Master of the Queen's Music from 2004 to 2014 – the musical equivalent of poet laureate – he was also the wild child of contemporary music, delighting in pushing the boundaries to the extent that some of his earlier works were described as unplayable.
And his early career was spent here on campus.
Maxwell Davies, known as Max, was born in Salford on 8 Sep 1934, the son of a factory worker.
He was a musical prodigy as a child, taking up piano, and was 12 when his first composition was broadcast by the BBC's Children's Hour.
He studied independently of his school, taught himself A-level music and reputedly astonished his examiners by demonstrating that he had memorised not only Beethoven's violin concerto but the composer's symphonies as well.
He duly won places at both the Royal Manchester College of Music and The University of Manchester, where he teamed up with three other future composers: Harrison Birtwistle, Elgar Howarth and Alexander Goehr.
Known as "the Manchester School", they set out to frighten the horses.
Noisy, brutal and cacophonous
One of Maxwell Davies's earliest compositions, a String Quartet, was submitted to the Society for the Promotion of New Music but rejected as unplayable.
He was immensely prolific as a composer, but rarely predictable. Many of his early works were lurid, noisy, brutal and cacophonous.
His music parodied and distorted medieval and Renaissance music or popular dance tunes, especially foxtrots. In one work a soprano singer dressed in a red nun's habit screamed through a loudhailer.
Performances of his work were sometimes punctuated by cries of "rubbish" and "shut up" from the audience.
Many walked out of the premiere of ‘Worldes Blis’ at a BBC Prom in 1969 although Sir Peter had his revenge. Before the second performance he put it about, "mischievously" he said, that he had revised the work, though in fact he had not. The critics said how much better the revised version was.
Madness was a frequent theme in his early work, along with religion (or at least the religious music of the past) and the rejection of authority.
Yet these uncompromisingly modern works went hand in hand with something more approachable – writing songs for children.
Between 1959 and 1962 Sir Peter was head of music at Cirencester Grammar School, and began writing the first of many works for children.
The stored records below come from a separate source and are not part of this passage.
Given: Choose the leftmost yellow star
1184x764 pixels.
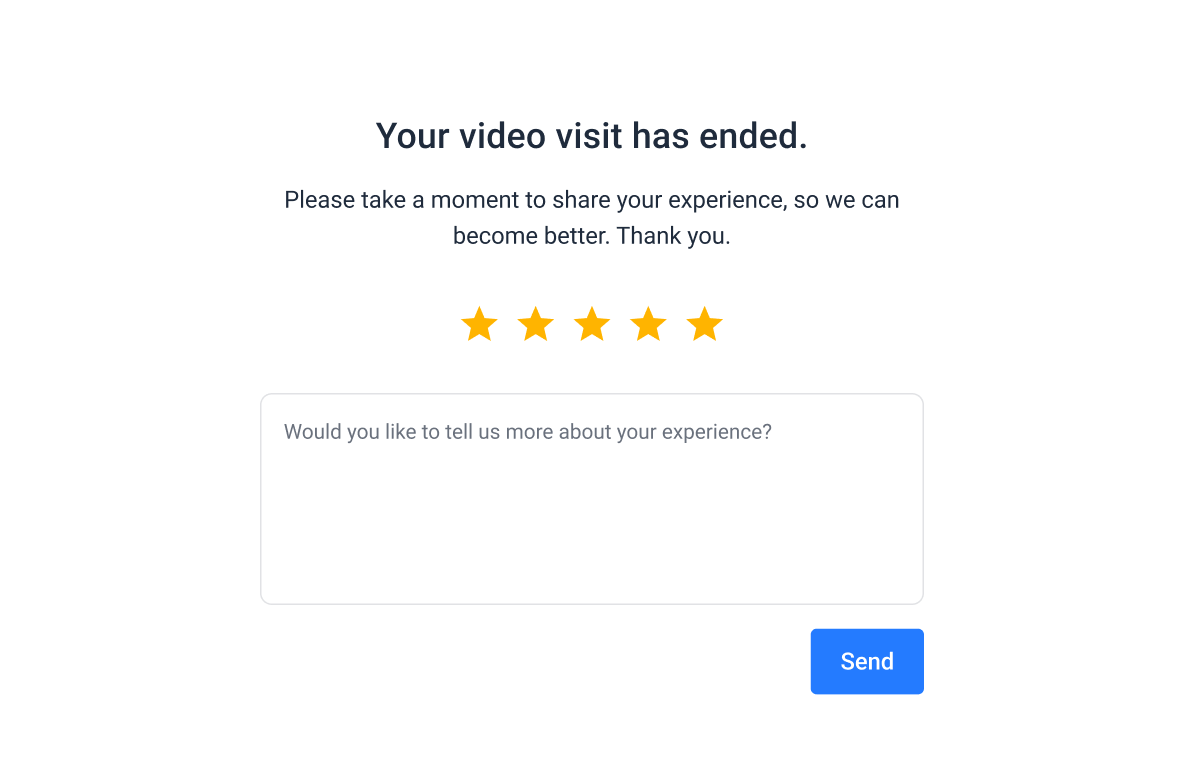Looking at the screenshot, I should tap(479, 325).
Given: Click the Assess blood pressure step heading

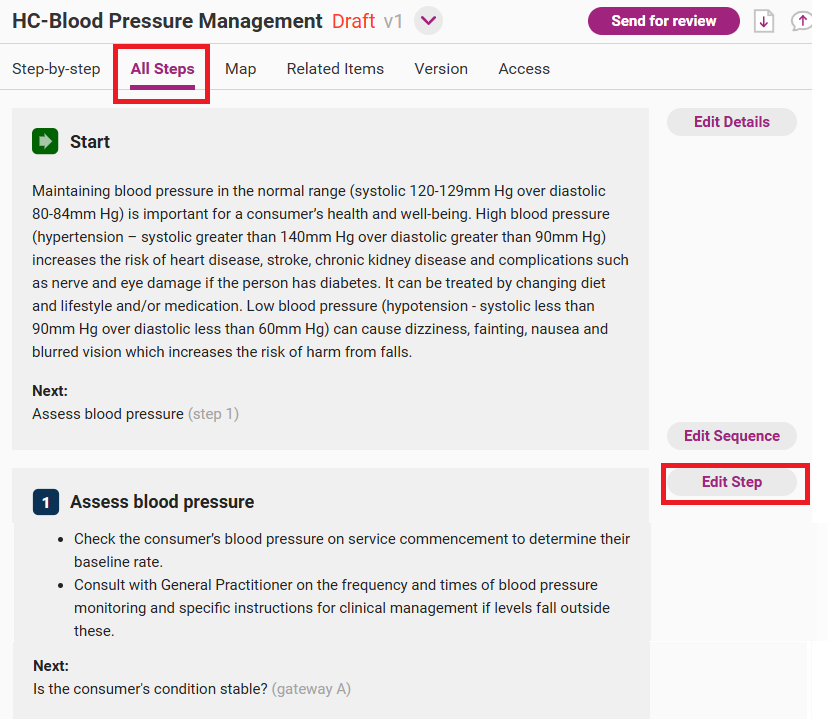Looking at the screenshot, I should (x=162, y=502).
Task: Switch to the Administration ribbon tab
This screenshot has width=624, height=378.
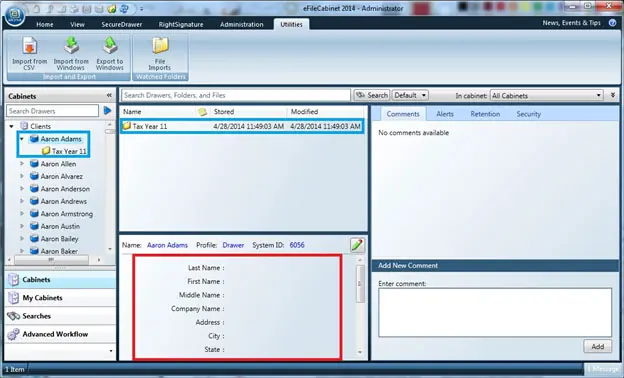Action: pos(242,24)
Throughout his life he remained interested in music education and in composing works for the young.
Mellowing
He moved to Orkney in 1971 – and the islands had a profound mellowing effect on his music.
"There is a wonderful soundscape of sea and gull noises and the wind in the heather, which has always stayed with me," he once said. "I didn't consciously set out to mirror them but they got in there.
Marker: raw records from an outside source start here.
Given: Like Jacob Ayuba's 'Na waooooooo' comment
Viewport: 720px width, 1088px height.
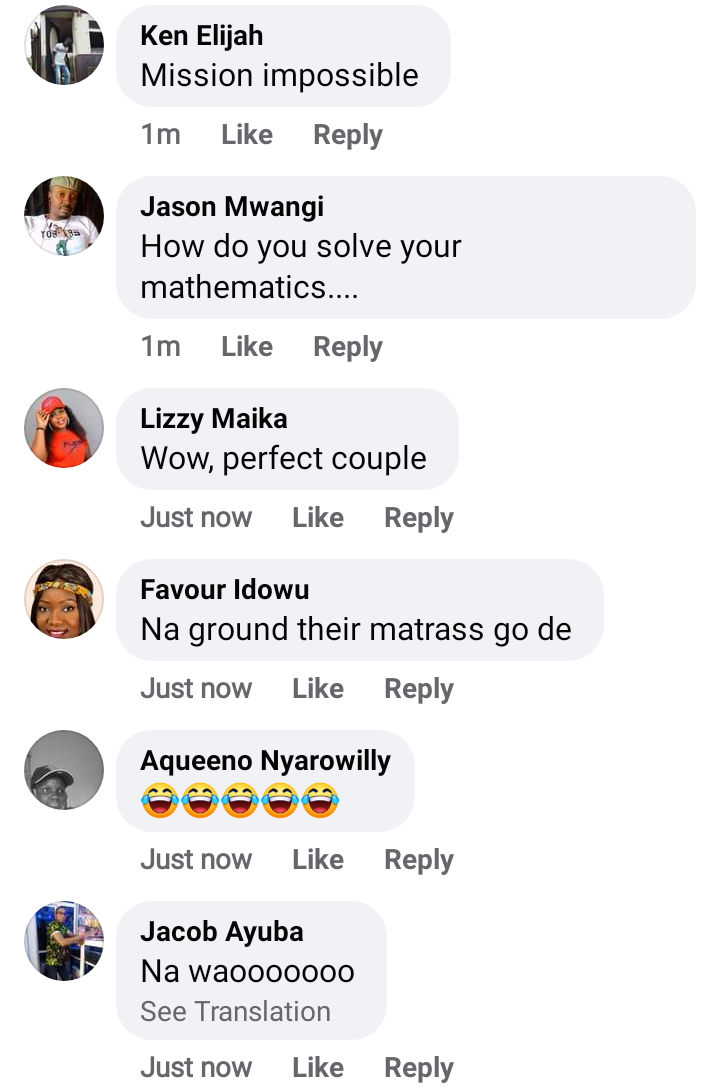Looking at the screenshot, I should pos(318,1067).
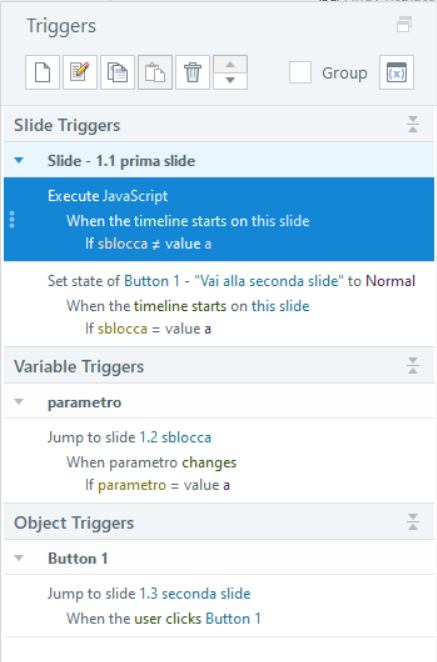Screen dimensions: 437x662
Task: Move trigger down in order
Action: click(230, 81)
"I remember when I was writing the first symphony these extraordinary flute chords came through, and I didn't realise at the time but yes, those were the seagulls that I was hearing all the time."
This more approachable music included his scores for two films directed by Ken Russell, The Devils and The Boyfriend, in 1971, the Violin Concerto of 1985, and one of his best-known works, An Orkney Wedding with Sunrise, which features Scottish and Orcadian folk tunes and bagpipes and was written in 1985.
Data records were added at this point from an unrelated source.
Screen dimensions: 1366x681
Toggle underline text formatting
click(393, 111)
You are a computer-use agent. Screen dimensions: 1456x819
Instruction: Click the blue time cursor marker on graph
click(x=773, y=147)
His most frequently-heard piece is probably Farewell to Stromness, a haunting lament for solo piano which is part of a musical "protest work", The Yellowcake Revue, first performed in 1980 when a uranium mine was planned in Orkney.
In all he wrote ten symphonies, several operas, two full-length ballets Salome and Caroline Mathilde, 14 concertos and a cycle of string quartets.
And there were several lighter works like Mavis in Las Vegas, inspired by his visit to the city and his detestation of the commercialisation of modern society.
In 1986 he was knighted and in 2004 he was appointed Master of the Queen's Music. In 2009, he returned to campus as patron of The University of Manchester Music Society.
"I have been criticised a lot for writing in different styles and different kinds of music," he said. "I've been called a prostitute. Fine. In that case, so was Mozart."
Once asked, did he know who he was, he replied: "Every piece of music that I write, whatever its style, is a step on the way to finding out. No, I don't know, but when I've written the next quartet or the next choral piece or whatever it is I'll be that much closer to finding out.
"And I hope in a way that I can never give you an answer in words, because I might stop writing music."